Landwirtschaftslehrer/Landwirtschaftslehrerin – Arbeitsumfeld
Tätigkeit

Landwirtschaftslehrer/Landwirtschaftslehrerin

BerufsfeldSoziales & Pädagogik
Arbeitsortein Unterrichts- und Schulungsräumen · in Büroräumen · in landwirtschaftlichen Betrieben, auch im Freien

Über den Beruf

Landwirtschaftslehrer und Landwirtschaftslehrerinnen entwickeln Lehrpläne, bereiten Unterrichtsmaterialien sowie Prüfungen vor, führen sie durch und bewerten die Ergebnisse. Sie vermitteln praxisnah Bodenkunde, Saatgut- und Düngestrategien, Pflanzenschutz, artgerechte Tierhaltung, Futtermittelberechnung sowie Zuchtkonzepte. Ergänzend unterrichten sie betriebswirtschaftliche Themen wie Vermarktung, Finanzierung und Agrar- oder Umweltrecht. Für Auszubildende und berufstätige Landwirte organisieren sie Projekte auf Partnerbetrieben, etwa Versuche zu neuen Bewässerungstechniken oder Maßnahmen zur Klimaanpassung. Um moderne Verfahren anschaulich zu machen, setzen sie digitale Lernmethoden wie Virtual-Reality-Simulationen ein und aktualisieren ihre Inhalte regelmäßig um Fortschritte in Präzisionslandwirtschaft oder Sensorik.

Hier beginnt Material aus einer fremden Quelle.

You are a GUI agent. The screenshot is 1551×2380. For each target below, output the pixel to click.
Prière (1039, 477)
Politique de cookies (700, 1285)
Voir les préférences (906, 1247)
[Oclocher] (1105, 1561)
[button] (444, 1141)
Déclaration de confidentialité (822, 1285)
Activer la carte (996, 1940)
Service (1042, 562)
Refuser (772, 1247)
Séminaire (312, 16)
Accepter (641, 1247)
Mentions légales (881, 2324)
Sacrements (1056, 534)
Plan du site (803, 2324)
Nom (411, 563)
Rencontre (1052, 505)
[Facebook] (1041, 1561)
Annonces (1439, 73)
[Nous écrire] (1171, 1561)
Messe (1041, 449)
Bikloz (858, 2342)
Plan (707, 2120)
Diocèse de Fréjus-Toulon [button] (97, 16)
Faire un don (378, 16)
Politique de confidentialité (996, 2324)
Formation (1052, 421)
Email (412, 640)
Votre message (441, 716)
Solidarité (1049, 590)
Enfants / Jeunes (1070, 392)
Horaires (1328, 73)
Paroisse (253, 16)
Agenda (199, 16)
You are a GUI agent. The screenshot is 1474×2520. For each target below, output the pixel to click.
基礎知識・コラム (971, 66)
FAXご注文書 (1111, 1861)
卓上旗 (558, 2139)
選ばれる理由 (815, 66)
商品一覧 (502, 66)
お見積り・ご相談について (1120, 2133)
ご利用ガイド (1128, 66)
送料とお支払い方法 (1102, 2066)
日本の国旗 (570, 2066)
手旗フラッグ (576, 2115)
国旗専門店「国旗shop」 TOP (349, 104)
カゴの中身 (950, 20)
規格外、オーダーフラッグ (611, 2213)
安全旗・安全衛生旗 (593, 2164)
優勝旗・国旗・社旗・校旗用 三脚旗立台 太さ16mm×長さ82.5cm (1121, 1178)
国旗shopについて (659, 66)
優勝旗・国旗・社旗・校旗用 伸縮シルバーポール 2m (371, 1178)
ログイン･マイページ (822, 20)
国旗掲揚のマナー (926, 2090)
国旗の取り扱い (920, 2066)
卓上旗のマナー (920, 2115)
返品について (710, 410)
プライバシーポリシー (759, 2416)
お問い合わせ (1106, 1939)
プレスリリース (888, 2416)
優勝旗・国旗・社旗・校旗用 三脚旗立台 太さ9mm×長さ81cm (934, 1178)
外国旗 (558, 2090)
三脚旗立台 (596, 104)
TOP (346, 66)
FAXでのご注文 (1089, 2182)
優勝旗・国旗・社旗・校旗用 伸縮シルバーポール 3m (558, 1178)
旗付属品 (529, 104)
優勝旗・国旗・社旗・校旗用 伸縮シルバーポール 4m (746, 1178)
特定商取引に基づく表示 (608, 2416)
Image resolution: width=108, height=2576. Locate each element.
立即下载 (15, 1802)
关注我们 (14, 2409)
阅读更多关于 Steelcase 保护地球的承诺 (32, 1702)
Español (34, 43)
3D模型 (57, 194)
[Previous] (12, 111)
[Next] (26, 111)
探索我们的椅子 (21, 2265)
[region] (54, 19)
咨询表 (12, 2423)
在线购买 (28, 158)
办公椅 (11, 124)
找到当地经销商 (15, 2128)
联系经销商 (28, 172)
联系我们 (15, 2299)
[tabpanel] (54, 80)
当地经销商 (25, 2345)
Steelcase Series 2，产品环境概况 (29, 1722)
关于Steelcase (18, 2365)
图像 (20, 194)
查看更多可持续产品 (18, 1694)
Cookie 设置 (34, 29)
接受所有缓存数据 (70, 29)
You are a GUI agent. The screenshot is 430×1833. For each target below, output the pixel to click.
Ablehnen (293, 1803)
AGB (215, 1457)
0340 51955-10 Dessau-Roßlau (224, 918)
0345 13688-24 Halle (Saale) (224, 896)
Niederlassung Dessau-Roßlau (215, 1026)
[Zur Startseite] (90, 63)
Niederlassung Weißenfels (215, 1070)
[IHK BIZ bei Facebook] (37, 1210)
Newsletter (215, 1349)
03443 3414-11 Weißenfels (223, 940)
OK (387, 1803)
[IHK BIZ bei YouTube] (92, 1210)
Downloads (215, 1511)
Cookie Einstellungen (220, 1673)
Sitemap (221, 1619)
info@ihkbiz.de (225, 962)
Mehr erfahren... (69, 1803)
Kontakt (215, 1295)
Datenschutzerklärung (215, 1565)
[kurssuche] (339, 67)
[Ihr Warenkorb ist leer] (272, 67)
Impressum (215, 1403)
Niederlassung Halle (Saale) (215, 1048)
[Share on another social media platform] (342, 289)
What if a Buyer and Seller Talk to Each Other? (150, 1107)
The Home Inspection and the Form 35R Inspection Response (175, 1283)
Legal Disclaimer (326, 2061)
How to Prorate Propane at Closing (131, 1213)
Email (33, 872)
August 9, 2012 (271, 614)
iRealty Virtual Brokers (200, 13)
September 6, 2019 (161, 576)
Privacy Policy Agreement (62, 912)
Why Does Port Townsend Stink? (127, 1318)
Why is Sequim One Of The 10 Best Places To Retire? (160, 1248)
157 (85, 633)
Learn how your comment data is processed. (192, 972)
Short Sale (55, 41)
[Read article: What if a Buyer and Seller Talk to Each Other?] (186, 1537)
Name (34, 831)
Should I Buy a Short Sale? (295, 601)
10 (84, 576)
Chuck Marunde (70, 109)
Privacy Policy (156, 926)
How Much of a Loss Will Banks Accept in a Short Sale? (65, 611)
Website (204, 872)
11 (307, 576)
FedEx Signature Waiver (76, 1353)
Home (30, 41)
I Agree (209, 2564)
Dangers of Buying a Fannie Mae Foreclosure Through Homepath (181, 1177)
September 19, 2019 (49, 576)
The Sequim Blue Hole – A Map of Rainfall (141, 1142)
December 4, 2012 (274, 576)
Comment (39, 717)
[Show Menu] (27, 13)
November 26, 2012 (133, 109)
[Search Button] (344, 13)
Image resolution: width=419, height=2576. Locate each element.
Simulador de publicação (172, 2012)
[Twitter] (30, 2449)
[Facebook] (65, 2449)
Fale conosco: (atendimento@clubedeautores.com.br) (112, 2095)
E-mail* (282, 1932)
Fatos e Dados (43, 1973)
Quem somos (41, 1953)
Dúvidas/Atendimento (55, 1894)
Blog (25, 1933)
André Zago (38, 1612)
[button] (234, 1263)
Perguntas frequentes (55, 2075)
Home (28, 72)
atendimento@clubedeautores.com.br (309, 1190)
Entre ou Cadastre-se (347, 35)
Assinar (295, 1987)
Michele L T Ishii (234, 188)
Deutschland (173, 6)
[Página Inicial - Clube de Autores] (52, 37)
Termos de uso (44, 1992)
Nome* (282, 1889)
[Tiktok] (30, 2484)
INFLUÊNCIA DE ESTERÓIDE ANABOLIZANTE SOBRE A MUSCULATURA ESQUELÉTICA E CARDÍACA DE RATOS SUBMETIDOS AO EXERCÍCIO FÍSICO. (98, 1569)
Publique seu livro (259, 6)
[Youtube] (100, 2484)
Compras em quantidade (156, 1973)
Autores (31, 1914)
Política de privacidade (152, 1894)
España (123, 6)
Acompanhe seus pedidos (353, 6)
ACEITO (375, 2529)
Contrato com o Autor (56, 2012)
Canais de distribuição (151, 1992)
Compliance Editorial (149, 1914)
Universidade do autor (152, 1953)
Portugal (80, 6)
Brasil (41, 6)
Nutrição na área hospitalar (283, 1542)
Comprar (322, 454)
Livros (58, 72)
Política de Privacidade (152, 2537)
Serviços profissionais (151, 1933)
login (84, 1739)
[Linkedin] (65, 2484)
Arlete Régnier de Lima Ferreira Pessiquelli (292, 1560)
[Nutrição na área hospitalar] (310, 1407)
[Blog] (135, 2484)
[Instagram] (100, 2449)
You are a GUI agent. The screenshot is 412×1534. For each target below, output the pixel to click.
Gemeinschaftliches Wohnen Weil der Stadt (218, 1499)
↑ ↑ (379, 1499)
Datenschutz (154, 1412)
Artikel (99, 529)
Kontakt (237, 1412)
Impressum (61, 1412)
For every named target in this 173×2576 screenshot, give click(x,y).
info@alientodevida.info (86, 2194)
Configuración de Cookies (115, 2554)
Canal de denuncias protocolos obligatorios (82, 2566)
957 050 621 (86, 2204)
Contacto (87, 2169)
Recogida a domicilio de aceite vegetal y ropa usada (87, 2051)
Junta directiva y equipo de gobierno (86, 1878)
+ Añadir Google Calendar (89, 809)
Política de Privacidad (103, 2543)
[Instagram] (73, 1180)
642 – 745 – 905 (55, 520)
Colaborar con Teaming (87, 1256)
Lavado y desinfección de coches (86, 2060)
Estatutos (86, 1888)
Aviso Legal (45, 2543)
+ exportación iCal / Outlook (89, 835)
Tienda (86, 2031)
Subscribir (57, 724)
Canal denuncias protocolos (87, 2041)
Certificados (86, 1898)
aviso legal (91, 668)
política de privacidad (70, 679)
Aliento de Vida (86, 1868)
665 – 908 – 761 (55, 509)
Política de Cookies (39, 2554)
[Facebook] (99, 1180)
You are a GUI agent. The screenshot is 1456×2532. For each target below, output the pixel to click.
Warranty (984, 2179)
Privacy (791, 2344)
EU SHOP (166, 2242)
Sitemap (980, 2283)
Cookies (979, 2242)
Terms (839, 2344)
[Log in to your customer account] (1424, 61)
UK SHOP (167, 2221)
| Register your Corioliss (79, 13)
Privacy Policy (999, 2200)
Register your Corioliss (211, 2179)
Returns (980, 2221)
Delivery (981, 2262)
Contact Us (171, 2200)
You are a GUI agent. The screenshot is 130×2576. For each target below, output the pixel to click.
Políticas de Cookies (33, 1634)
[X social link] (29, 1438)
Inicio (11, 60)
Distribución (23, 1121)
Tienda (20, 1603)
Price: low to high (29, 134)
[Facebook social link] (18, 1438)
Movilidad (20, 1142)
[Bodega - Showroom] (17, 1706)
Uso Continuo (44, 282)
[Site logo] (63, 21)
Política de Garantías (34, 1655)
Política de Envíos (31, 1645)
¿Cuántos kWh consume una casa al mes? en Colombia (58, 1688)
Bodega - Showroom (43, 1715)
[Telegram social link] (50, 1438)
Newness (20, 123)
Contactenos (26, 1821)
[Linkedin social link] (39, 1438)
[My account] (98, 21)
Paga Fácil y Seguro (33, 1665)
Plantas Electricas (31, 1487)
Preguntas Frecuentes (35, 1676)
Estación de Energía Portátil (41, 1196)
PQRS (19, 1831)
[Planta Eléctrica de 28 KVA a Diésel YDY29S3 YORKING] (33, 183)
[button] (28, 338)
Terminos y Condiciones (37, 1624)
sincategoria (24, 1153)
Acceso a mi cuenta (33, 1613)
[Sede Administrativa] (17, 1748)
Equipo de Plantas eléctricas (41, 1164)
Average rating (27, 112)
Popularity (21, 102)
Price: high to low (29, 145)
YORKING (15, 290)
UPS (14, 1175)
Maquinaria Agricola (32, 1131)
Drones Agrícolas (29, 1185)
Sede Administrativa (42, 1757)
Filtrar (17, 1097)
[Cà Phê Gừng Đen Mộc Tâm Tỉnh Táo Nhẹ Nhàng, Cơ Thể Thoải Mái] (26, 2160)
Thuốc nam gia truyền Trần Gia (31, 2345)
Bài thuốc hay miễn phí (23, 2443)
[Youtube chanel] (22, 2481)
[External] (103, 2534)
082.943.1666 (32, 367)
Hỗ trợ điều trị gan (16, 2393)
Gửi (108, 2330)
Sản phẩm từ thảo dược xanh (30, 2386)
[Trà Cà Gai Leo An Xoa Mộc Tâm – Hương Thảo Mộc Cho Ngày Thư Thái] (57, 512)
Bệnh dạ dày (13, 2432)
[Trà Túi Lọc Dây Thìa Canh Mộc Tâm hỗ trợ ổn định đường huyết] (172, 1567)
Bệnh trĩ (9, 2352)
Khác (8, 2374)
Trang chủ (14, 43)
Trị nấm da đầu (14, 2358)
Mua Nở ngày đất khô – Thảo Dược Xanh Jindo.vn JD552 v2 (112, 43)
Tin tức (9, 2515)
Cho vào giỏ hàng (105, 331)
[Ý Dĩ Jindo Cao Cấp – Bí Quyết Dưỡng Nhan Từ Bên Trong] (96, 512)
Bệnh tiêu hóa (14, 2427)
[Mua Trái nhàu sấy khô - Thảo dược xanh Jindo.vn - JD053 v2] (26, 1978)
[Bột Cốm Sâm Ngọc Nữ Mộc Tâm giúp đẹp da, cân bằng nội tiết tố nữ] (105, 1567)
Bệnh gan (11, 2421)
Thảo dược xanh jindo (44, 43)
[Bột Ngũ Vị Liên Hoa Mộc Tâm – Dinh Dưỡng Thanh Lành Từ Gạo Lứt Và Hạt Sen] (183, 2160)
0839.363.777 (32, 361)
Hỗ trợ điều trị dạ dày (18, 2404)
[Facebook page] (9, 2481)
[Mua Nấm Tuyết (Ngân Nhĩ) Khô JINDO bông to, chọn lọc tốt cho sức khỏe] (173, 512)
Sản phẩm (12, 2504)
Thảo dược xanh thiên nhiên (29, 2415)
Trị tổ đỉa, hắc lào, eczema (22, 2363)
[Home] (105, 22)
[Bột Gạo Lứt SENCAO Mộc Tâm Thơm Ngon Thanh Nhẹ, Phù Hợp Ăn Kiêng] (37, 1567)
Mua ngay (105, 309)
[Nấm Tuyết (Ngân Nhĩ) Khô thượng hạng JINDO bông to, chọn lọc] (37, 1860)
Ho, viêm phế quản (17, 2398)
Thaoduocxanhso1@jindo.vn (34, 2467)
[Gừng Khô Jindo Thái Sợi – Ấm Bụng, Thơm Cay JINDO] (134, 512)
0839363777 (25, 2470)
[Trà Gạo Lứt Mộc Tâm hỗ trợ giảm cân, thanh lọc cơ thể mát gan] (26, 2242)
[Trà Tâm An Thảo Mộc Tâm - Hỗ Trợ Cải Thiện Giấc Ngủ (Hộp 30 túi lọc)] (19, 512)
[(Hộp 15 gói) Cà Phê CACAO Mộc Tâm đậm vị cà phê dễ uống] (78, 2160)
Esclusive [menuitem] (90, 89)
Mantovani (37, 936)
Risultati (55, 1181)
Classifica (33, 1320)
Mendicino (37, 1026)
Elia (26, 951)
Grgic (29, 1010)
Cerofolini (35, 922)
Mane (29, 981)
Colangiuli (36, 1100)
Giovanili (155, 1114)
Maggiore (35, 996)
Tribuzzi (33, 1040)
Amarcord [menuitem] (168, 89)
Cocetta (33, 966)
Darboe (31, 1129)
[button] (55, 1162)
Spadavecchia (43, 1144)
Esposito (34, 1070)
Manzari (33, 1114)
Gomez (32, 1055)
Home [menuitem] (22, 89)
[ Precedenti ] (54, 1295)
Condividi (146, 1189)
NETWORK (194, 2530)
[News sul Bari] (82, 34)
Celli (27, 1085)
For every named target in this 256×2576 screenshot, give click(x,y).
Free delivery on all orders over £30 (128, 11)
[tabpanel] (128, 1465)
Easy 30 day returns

Fachliche Informationsveranstaltungen und Schulungen für Beschäftigte gehören ebenfalls zum Alltag und bringen aktuelle Forschung direkt auf Stall, Wiese und Acker.

Ausbildung & Zugang

Zugang zum Beruf

Für den Zugang wird oft eine Weiterbildung in der Landwirtschaft oder ein passendes Studium vorausgesetzt.

Karriere & Weiterbildung

Häufige Fragen

Was verdient man als Landwirtschaftslehrer/in?

Das Gehalt liegt typischerweise bei 4.912 € brutto im Monat. Mit Erfahrung kannst du zwischen 4.068 € und 5.969 € verdienen.

Wie sind die Berufsaussichten als Landwirtschaftslehrer/in?

Die Berufsaussichten als Landwirtschaftslehrer/in sind gut. Die Beschäftigung wächst bis 2040. Es herrscht hoher Fachkräftemangel – offene Stellen sind schwer zu besetzen, was deine Chancen verbessert. Die Konkurrenz unter Bewerbern sinkt bis 2040, und viele Altersabgänge werden erwartet, wodurch zusätzliche Stellen frei werden.

Wie sind die Arbeitsbedingungen als Landwirtschaftslehrer/in?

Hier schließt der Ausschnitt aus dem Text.